Now it was other females who received the reverse order of cruelty. Now when he stared in a mirror, the eyes he saw no longer showed anguish.
The eyes of women did.
And the eyes that best revealed horror guided Josie now toward her back door.
Soon, Josie. Be waiting for me because very shortly, you will show me the most exquisite picture of pure terror.
Chapter 6
Colin dozed in his recliner while his machine, Fred, hummed.
Josie sat near the opposite wall at the small table she’d almost had to beg Sylvie to allow in the room. But she needed to do something during the three-hour sessions Colin remained on dialysis besides checking his blood pressure. He had grown so accustomed to having the cuff pumped on his arm every few minutes that he seldom woke while she did it.
His lips pursed, allowing a small sputter as Josie got up and checked his pressure.
She smiled, enjoying his company, even while he slept. A familiar strain of the classical music he liked played from the stereo. Returning to the table she often used for sewing, Josie sketched on a gown she’d begun to design.
“Wait,” Colin said.
“Wait for what?” Josie glanced at him.
He remained in deep slumber, chin tucked down to his neck like a turtle.

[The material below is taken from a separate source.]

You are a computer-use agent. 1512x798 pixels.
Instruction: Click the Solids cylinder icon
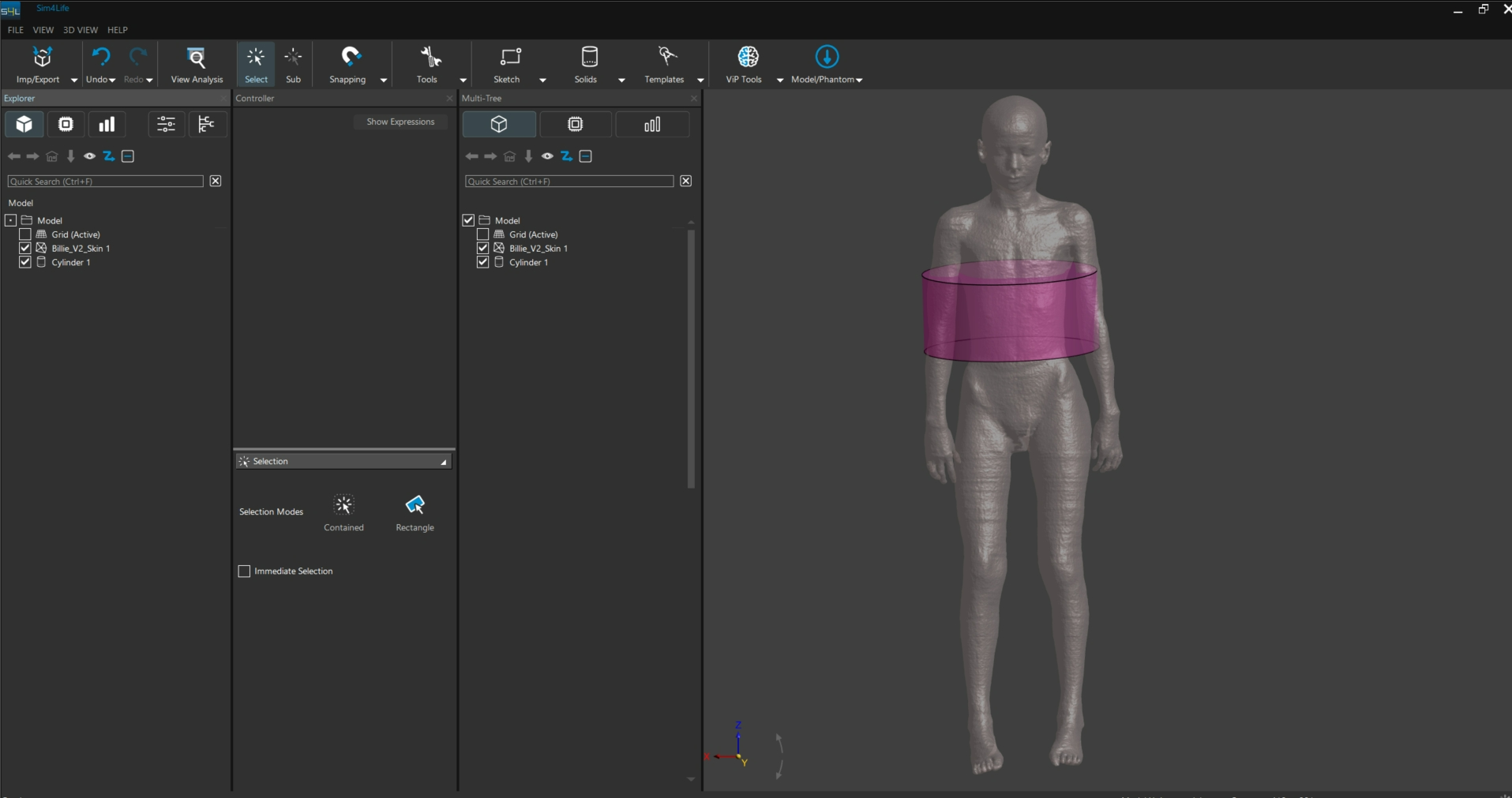coord(589,58)
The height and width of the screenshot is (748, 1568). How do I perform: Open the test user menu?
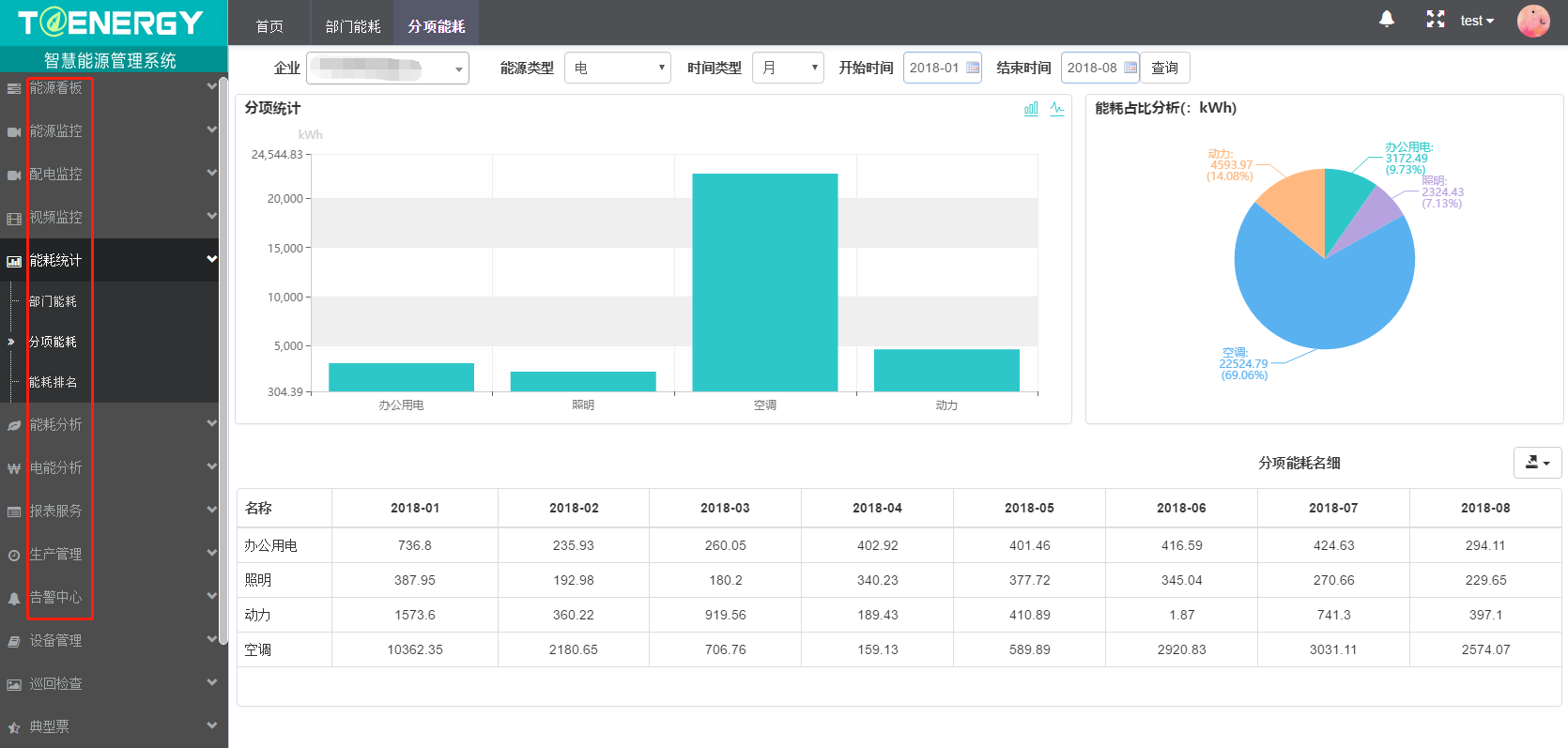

Josie was reminded of how she, too, used to sleep like that when she was about his size. She always drifted into the best sleep in church right after their priest started his homily. Josie happily recalled how Sylvie would bring little books and pencils and a notepad in her purse. Then whenever Josie was awake and got fidgety, her mother pulled out one or the other, but soon all Josie wanted was the pencil and paper.
She wished she would have realized her passion back then.
Even at that youthful age, Josie had sketched the priest in his robes. Her interest hadn’t been on the clergy. She redesigned the flowing garment he wore.
Weddings, she reminisced, were what she liked best in those churches. Even if she didn’t have a sketchpad with her, she’d analyze the bridesmaids’ dresses. Eventually her sole interest lay in the brides.
Josie left the gown she’d been sketching and turned to a clean page. She smirked, drawing like she had as a girl, making stick figures with wedding gowns fuller or with fewer flounces. She jotted beside her bridal figure.
Use a finer fabric
.
Quickly she drew a new stick bride, one with off-the-shoulder sleeves. It was the one she used to like best, she recalled. And the brides always turned out the same.
Every one became her.
The only difference was that no matter how the brides wore their hair,
her
bride always had hair like Josie drew, long and straight and flowing.
Josie stuck her finger into her own unruly curls and knew why the bride of her dreams had silken hair. She hadn’t known she had talent with fashion design but had always hoped one day she would become that bride.
A knock jarred her reverie. It seemed to come from a window.
She crossed the room and pulled back the curtains above the sofa.
The sun shone, but shadows spotted the grass. A glance at the sky told Josie gray-edged clouds trickled across the sun. On her driveway and the lawn between her house and the Allens’, she saw no one. The Allens’ garage remained shut, like it had been when she crossed over.
“No, stop it,” a voice ordered.
Releasing the curtains, Josie grinned at Colin, who woke himself with his words.
“Stop what?” She moved to him.
His expression looked like someone who found himself in a strange place. Colin glanced around, peered at Josie wide eyed, and watched her pump the cuff circling his arm. Again his eyelids pressed together. His lips pursed, then he snored and once more woke himself.
Josie recorded his blood pressure. “Hey, sleepyhead.”
“I wasn’t sleeping.”
She smiled. His pressure remained good. Seldom did she have to adjust the machine to draw off more or less fluid.